O “SR. COISA”
Às vezes é bom ouvir o que as pessoas contam. Certo dia, estava eu sentado no banco da praça e lembrei-me de um fato acontecido, nos meus tempos de criança.
Era mais ou menos vinte horas, eu e meu amigo chamado Lélis estávamos conversando quando seu pai pediu que ele desse um recado a um senhor, de nome Tomaz, mas com um apelido de “Tartaruga” ou outro animal do mesmo reino.

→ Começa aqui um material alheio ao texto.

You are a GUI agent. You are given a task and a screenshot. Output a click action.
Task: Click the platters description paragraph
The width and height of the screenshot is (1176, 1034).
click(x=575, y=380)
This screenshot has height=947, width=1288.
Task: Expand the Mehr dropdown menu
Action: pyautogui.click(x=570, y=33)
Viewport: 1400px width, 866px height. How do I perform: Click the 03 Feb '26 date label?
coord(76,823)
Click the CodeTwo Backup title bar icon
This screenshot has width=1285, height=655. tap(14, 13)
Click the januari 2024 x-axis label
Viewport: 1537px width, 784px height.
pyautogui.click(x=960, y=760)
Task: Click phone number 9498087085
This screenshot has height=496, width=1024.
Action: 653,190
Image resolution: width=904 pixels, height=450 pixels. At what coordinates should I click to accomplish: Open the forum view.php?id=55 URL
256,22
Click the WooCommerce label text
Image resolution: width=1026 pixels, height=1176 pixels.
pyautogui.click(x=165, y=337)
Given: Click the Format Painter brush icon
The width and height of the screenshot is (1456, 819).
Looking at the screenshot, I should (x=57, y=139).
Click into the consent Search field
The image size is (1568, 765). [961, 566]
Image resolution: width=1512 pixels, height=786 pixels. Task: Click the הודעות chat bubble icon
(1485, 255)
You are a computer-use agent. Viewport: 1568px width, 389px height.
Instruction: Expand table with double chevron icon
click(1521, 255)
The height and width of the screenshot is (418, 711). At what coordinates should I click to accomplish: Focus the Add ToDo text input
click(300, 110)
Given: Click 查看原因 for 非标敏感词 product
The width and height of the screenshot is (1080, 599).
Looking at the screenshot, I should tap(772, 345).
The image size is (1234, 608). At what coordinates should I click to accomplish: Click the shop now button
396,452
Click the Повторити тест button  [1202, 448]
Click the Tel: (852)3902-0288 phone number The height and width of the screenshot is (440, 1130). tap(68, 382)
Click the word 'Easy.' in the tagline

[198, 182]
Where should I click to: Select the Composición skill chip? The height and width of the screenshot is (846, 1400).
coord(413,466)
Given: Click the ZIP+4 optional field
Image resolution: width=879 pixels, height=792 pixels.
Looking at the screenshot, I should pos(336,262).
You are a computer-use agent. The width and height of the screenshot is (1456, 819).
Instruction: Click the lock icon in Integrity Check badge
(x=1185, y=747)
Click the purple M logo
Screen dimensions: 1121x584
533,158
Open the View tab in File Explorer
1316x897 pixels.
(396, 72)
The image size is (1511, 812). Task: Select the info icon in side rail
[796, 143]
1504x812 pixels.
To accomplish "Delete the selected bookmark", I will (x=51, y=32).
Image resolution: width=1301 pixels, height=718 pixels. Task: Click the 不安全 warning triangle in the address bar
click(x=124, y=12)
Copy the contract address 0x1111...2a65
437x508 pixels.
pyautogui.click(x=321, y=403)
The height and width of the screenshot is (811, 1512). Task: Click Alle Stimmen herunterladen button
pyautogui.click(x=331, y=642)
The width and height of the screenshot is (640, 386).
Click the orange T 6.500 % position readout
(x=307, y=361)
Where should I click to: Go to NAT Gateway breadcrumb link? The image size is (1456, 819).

Tinha este apelido pelo fato de ser um senhor não muito idoso, mas com seus cabelos brancos. Media mais ou menos um metro e meio. Tinha olhos grandes, sempre andava de termo e gravata, cabelos brancos bem penteados e com uso de algum produto que não me recordo, mas que afixava seus cabelos bem firmes na cabeça. Deveria ser um tipo de gel. Barba bem feita, sapatos engraxados, cinto de couro e usava uma pequena bengala, não por sua idade, mas talvez um hábito da moda de seu tempo. Muito comunicativo, mas muito nervoso e brigão.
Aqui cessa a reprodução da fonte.